Единственное, что успокаивало, радовало его, - Гулюмкан не ругала его, не
пеняла, что ему приходится круглый год чабанить без выходных и отпусков.
Отару оставить невозможно было, стадо не отключишь, не вырубишь рубильник,
не остановишь, за стадом нужен пригляд круглые сутки. Вот и выходит, куда ни
повернись, везде не хватает рук. И не потому, что нет людей, а потому, что
люди не хотят работать. Но почему? Ведь без труда жить нельзя. Это же
гибель. Может быть, дело в том, что надо жить и трудиться иначе? Самый
больной вопрос был, где брать для работы в расплодных пунктах сакманщиков,
чтобы ухаживать за народившимися ягнятами. Опять же молодежь туда не шла.

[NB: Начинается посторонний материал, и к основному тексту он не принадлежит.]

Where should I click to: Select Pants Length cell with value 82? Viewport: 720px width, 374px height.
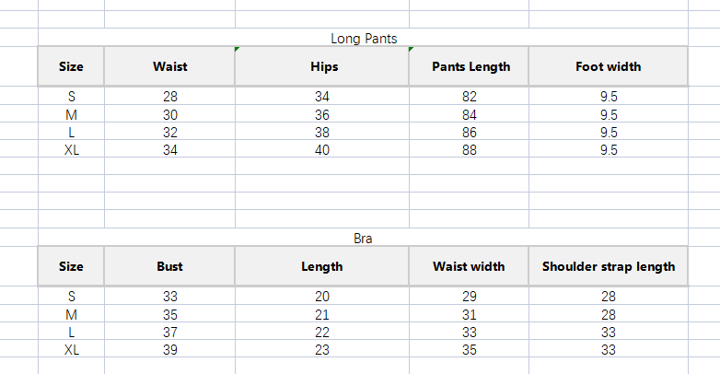click(x=470, y=97)
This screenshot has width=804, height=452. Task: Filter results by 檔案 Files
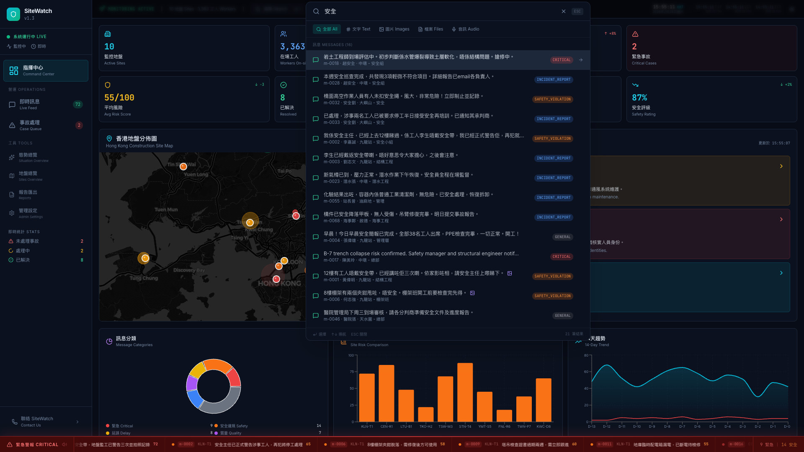[430, 29]
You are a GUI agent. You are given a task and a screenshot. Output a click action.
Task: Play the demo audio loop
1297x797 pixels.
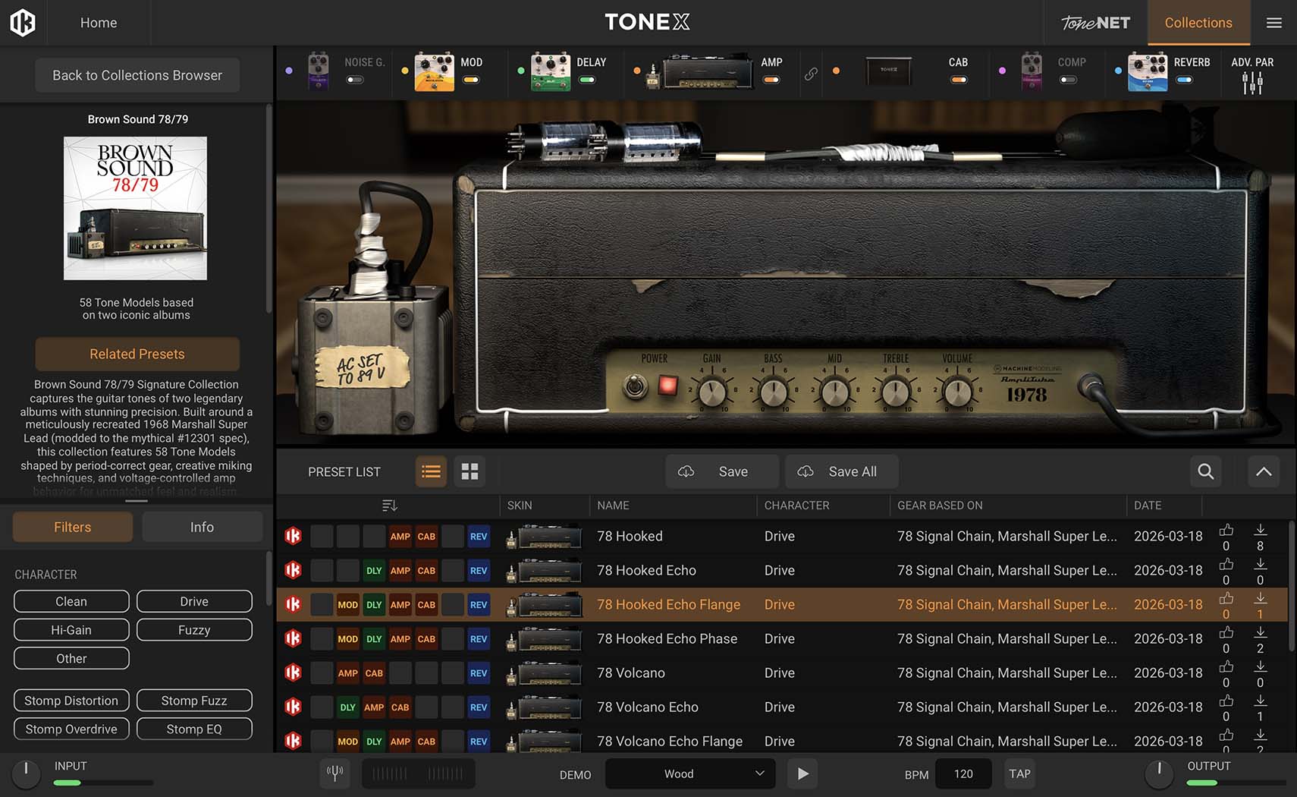[802, 773]
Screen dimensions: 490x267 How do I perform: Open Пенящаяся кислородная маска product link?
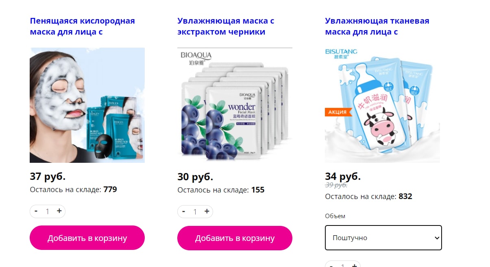pos(82,26)
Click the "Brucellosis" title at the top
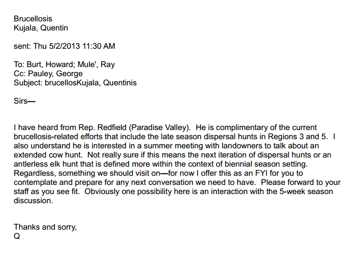This screenshot has width=351, height=254. click(33, 19)
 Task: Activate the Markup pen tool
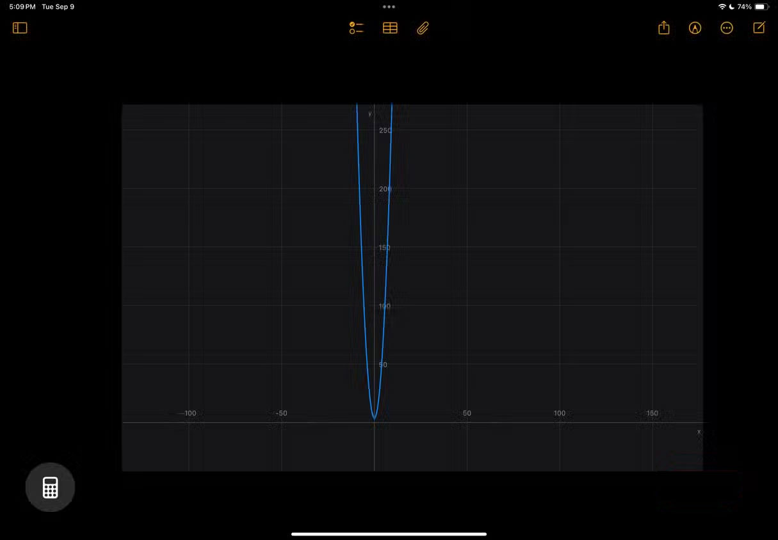695,28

Там нужно было круглые сутки дежурить. Не за страх, а за совесть следить за
приплодом, и поэтому туда молодых парней силой не загонишь. Современной
молодежи не хочется возиться в грязи и жить на отшибе. Да и платили там
мало, в городе за восьмичасовой рабочий день на фабрике или нa стройке
парень или девушка могли заработать куда больше. "А как же мы всю жизнь
вкалывали там, где требовались рабочие руки, а не там, где выгодно? А
теперь, когда пришла пора молодым браться за дело, от них толку мало - ни
стыда у них, ни совести", - обижались старики. Этот конфликт, постепенно
приведший к непониманию и отчуждению поколений, давно уже бередил души
людей. И опять в памяти Бостона всплыл все тот же разговор. Не удержался он
тогда. И зря. Опять все свое выступление он посвятил тому, что человек
должен работать как на себя. Другого пути он не видит, а для этого
необходимо, чтобы работник был лично заинтересован в том, что делает. Бостон
уже не раз говорил, что оплата должна зависеть от результатов труда, а
главное - чтобы для чабана земля была своя, чтобы чабан за нее болел, чтобы
помощники и их семьи болели за эту землю, иначе ничего не выйдет...

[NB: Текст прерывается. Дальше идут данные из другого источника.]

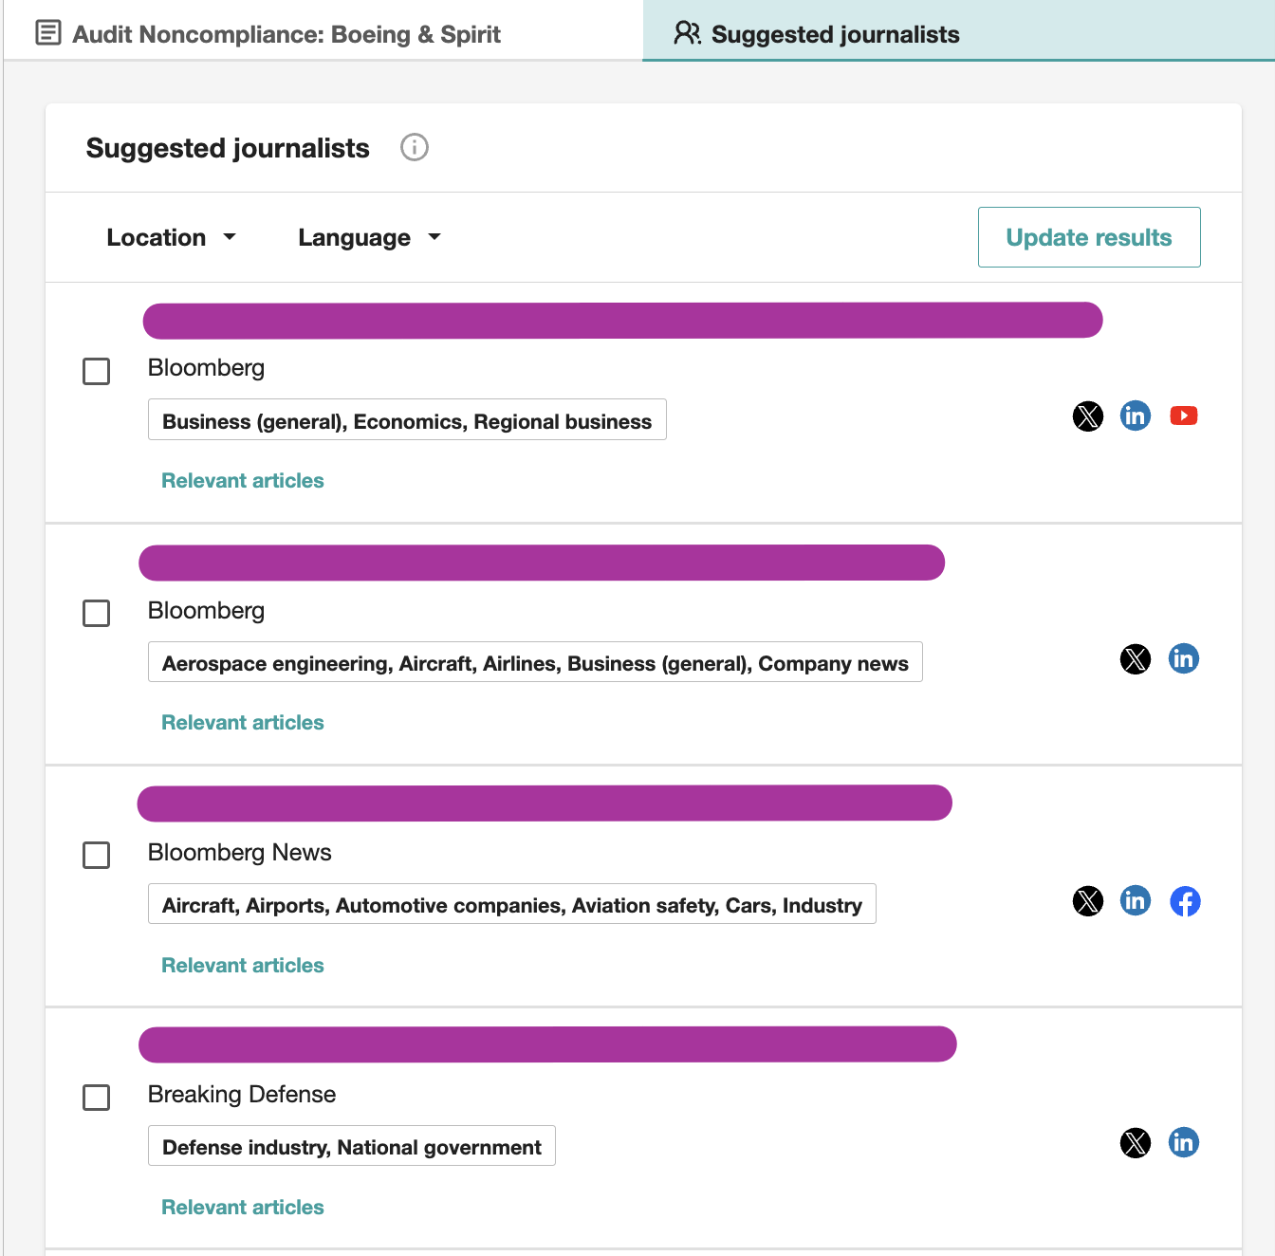Click the Defense industry, National government topics box
Viewport: 1275px width, 1256px height.
pos(352,1146)
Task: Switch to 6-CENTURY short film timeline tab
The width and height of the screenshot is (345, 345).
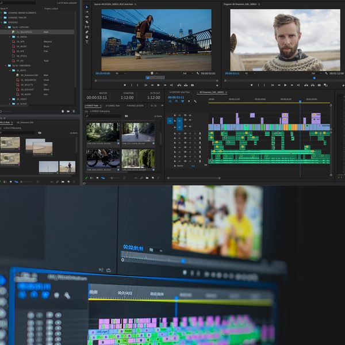Action: click(179, 92)
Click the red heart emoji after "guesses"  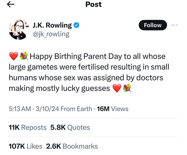117,88
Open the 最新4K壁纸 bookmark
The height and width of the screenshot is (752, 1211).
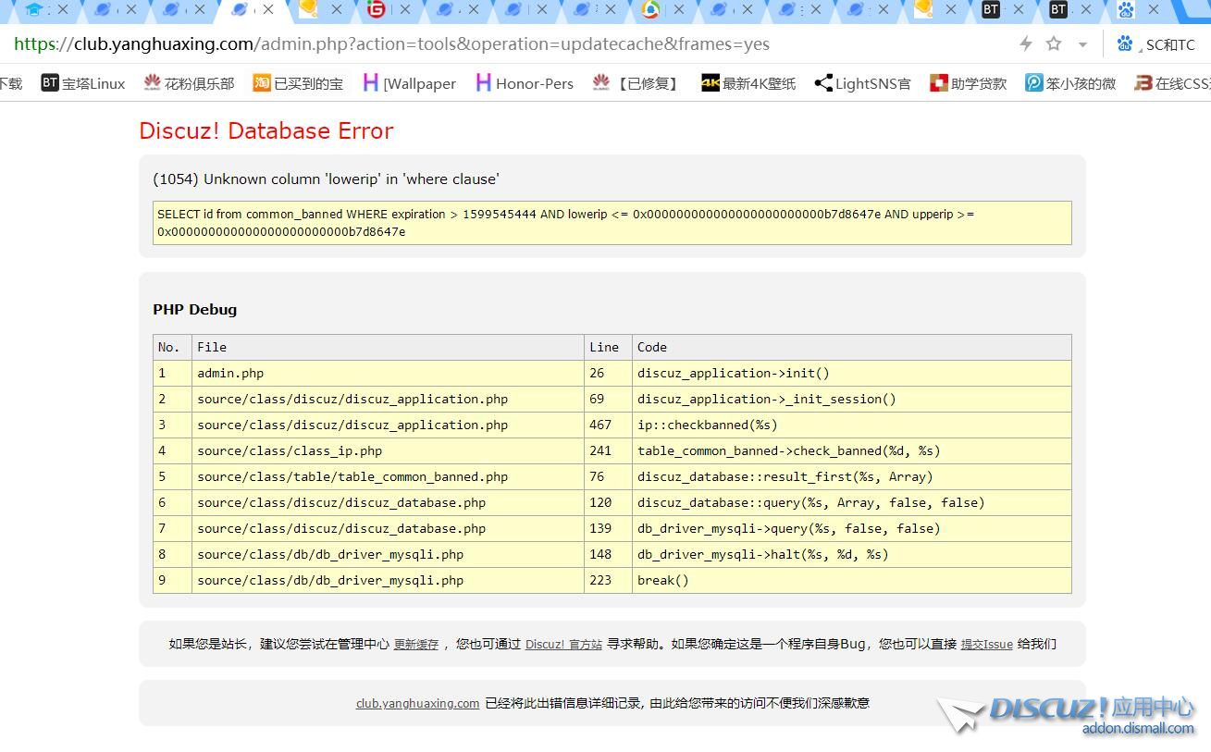pyautogui.click(x=748, y=83)
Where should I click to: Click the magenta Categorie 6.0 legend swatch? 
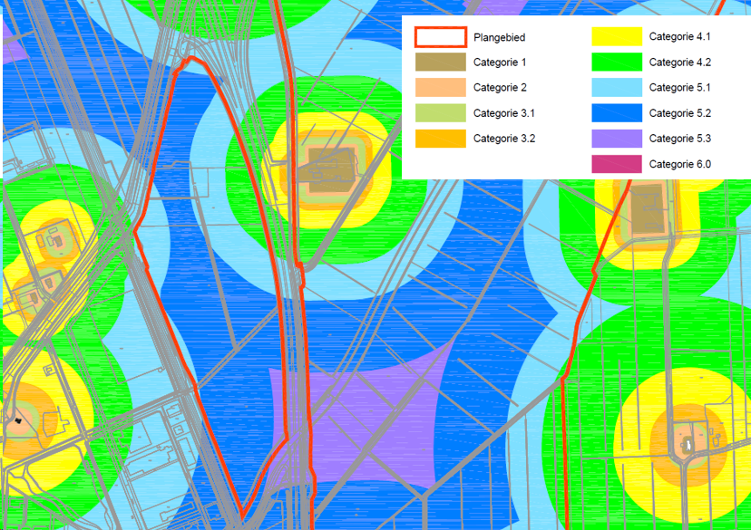click(617, 164)

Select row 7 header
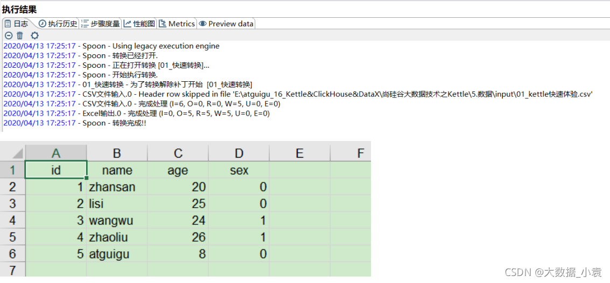pos(13,270)
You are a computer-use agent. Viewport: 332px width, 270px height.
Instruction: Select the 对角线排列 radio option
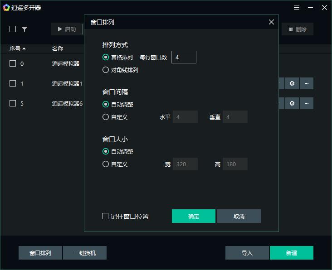(106, 70)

Отповедь ему, как всегда, дал парторг Кочкорбаев. Газет-киши,
человек-газета, как прозвали Кочкорбаева к совхозе, сидел по правую сторону
директорского стола, боком к Бостону. Насупив брови - ему, должно быть, было
не по себе, - то и дело поправляя для солидности галстук, Кочкорбаев
недружелюбно косился на Бостона. Директор совхоза Чотбаев легко представлял
себе ход кочкорбаевской мысли. Он хорошо изучил за многие годы совместной
работы его несокрушимую, неистребимую, раз и навсегда заученную логику
демагога: опять, мол, вылез этот Бостон Уркунчиев, кулак и контрреволюционер
нового типа. Жизнь его бьет под дых, а он все свое. Загнать бы его куда
подальше, как в прежние времена...
На рабочем совещании в тот день присутствовал и новый инструктор
райкома, скромный с виду молодой человек, которого люди в "Берике" пока еще
не знали. Он внимательно слушал выступавших и все заносил в свой блокнот.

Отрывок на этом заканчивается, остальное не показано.